1  First steps with Polars

1.1 Installation

Let’s kick off our journey into the world of data manipulation with the Polars library. First things first, we need to set up a project with uv, a fast Python package manager. Install the latest stable version with:

uv add polars

Depending on your use case, you might want to install the optional dependencies as well:

uv add 'polars[numpy,pandas,pyarrow]'

To gain insights into the installed Polars package, including version details and enabled features, utilize the show_versions() function:

import polars as pl
pl.show_versions()
--------Version info---------
Polars:              1.40.1
Index type:          UInt32
Platform:            Linux-6.8.0-111-generic-x86_64-with-glibc2.39
Python:              3.12.3 (main, Mar 23 2026, 19:04:32) [GCC 13.3.0]
Runtime:             rt32

----Optional dependencies----
Azure CLI            <not installed>
adbc_driver_manager  <not installed>
altair               <not installed>
azure.identity       <not installed>
boto3                <not installed>
cloudpickle          <not installed>
connectorx           <not installed>
deltalake            <not installed>
fastexcel            <not installed>
fsspec               <not installed>
gevent               <not installed>
google.auth          <not installed>
great_tables         <not installed>
matplotlib           <not installed>
numpy                2.4.4
openpyxl             <not installed>
pandas               3.0.2
polars_cloud         <not installed>
pyarrow              24.0.0
pydantic             <not installed>
pyiceberg            <not installed>
sqlalchemy           <not installed>
torch                <not installed>
xlsx2csv             <not installed>
xlsxwriter           <not installed>

1.2 Initial exploration

For better presentation, this book use Polars’ configuration options to adjust the layout of printed tables.
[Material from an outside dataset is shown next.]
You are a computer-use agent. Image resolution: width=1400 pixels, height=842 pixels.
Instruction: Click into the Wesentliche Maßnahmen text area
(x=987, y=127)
Specifically:

  • Limit the number of columns and rows displayed in DataFrames to 10 each
  • Apply stylish formatting to the tables for pleasant reading experience
pl.Config.set_tbl_cols(10)
pl.Config.set_tbl_rows(10)
pl.Config.set_tbl_formatting(rounded_corners=True)
polars.config.Config

1.2.1 Data loading

Reading a CSV file using Polars is straightforward. Let’s take a quick look:

flights = pl.read_csv('./data/flights.csv')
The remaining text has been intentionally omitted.